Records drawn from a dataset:
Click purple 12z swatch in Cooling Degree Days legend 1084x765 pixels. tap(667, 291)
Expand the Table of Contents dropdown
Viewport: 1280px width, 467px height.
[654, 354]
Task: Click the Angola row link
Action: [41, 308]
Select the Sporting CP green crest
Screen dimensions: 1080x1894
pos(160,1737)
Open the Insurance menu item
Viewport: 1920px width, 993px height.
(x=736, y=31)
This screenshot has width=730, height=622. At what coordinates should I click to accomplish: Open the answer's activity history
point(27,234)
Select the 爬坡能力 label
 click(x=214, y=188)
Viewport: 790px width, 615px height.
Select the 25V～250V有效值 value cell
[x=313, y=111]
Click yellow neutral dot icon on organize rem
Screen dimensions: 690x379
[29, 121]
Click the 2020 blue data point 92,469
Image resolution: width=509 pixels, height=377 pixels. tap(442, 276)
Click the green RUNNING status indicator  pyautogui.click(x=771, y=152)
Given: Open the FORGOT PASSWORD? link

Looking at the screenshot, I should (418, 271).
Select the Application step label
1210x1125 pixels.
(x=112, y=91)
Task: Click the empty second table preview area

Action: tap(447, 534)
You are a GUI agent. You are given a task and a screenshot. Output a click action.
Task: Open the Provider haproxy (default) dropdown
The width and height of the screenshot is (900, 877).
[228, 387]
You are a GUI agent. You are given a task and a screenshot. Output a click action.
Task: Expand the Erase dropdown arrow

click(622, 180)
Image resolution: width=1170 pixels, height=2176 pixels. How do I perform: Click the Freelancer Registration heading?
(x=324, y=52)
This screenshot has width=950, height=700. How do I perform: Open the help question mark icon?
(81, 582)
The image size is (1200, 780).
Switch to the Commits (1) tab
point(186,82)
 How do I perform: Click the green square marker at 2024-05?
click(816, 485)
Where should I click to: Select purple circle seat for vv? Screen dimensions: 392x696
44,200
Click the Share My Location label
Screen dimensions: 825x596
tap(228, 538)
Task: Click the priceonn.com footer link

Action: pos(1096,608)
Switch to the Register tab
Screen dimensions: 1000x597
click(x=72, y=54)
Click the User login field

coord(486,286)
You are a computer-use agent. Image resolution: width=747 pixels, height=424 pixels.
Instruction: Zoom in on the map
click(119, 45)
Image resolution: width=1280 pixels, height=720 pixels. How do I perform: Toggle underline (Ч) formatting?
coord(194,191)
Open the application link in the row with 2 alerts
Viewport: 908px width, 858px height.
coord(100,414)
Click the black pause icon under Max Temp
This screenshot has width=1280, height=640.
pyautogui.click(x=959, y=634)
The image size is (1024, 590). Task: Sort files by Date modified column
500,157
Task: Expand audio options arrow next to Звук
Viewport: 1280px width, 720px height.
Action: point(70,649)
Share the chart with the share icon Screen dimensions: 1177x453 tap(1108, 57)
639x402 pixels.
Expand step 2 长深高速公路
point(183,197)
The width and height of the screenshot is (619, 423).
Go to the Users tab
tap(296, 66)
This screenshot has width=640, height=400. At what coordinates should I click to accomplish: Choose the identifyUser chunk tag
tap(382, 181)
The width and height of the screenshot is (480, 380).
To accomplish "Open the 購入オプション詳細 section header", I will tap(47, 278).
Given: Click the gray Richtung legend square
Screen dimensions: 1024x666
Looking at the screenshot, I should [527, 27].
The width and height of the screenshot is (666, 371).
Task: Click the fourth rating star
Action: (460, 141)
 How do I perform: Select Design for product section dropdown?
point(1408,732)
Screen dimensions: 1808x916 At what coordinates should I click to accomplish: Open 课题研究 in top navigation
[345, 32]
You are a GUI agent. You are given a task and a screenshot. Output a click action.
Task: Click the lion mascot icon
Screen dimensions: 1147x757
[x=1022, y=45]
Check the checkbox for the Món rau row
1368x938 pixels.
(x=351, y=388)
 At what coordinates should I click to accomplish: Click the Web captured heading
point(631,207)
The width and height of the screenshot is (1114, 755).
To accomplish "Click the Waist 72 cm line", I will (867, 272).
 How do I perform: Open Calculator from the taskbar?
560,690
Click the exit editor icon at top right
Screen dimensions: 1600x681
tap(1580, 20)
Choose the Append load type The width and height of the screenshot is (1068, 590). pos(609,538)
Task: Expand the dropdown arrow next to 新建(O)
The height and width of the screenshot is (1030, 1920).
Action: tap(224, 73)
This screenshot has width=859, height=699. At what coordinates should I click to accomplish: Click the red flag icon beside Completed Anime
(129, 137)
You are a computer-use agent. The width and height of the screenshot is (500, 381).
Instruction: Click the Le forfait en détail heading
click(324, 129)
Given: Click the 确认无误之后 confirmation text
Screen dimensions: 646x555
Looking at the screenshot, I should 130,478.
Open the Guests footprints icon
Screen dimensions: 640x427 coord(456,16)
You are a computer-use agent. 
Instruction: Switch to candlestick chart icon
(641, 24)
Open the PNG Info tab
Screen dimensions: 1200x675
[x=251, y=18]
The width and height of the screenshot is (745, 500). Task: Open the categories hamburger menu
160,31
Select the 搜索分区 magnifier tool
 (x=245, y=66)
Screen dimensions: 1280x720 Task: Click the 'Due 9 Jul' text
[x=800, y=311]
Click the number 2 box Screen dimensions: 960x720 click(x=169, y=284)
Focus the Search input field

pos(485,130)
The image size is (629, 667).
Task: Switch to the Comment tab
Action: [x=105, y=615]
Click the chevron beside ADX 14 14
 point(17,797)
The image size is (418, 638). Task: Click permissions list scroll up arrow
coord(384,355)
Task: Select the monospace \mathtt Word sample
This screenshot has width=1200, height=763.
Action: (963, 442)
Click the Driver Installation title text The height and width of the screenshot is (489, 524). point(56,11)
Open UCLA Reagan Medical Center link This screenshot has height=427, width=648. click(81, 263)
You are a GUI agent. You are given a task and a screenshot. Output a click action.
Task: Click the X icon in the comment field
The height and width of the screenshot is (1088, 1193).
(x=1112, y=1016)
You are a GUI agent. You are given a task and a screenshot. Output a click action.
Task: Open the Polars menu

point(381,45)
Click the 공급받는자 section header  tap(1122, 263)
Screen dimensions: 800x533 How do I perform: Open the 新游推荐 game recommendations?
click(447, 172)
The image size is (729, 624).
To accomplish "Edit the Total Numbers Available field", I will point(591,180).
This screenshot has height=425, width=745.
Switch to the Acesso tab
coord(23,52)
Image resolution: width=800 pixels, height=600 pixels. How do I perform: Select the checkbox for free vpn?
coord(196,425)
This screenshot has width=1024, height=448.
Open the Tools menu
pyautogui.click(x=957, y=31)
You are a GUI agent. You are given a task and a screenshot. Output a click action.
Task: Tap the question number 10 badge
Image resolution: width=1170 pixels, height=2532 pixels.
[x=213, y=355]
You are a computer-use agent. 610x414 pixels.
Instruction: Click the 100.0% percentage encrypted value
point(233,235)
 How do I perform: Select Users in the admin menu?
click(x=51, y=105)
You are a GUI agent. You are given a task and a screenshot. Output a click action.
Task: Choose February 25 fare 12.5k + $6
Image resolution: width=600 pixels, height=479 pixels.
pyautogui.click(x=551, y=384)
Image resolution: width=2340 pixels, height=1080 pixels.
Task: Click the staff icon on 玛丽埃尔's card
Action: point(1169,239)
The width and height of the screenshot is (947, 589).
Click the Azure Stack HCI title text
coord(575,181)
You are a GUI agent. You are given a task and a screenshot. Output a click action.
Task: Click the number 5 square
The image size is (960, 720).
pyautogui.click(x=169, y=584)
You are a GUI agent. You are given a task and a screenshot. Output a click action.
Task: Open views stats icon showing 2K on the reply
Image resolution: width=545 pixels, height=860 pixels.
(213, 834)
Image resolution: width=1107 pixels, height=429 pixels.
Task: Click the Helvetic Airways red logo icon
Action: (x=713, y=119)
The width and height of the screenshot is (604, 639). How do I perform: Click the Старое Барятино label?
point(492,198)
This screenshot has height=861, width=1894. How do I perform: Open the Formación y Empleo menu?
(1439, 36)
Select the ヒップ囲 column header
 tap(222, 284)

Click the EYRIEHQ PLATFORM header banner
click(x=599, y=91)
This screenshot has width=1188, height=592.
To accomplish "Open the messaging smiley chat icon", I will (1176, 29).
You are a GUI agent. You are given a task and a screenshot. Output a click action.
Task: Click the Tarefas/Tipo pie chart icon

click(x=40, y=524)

* _EXERCISE DIRECTIONS_
Whatever lies between the line containing "The width and height of the screenshot is (604, 639)." and the final line above, both included, must be returned exactly.

* _THE ANSWER_
The width and height of the screenshot is (604, 639). How do I perform: Click the Старое Барятино label?
point(492,198)
This screenshot has height=861, width=1894. How do I perform: Open the Formación y Empleo menu?
(1439, 36)
Select the ヒップ囲 column header
 tap(222, 284)

Click the EYRIEHQ PLATFORM header banner
click(x=599, y=91)
This screenshot has width=1188, height=592.
To accomplish "Open the messaging smiley chat icon", I will (1176, 29).
You are a GUI agent. You are given a task and a screenshot. Output a click action.
Task: Click the Tarefas/Tipo pie chart icon

click(x=40, y=524)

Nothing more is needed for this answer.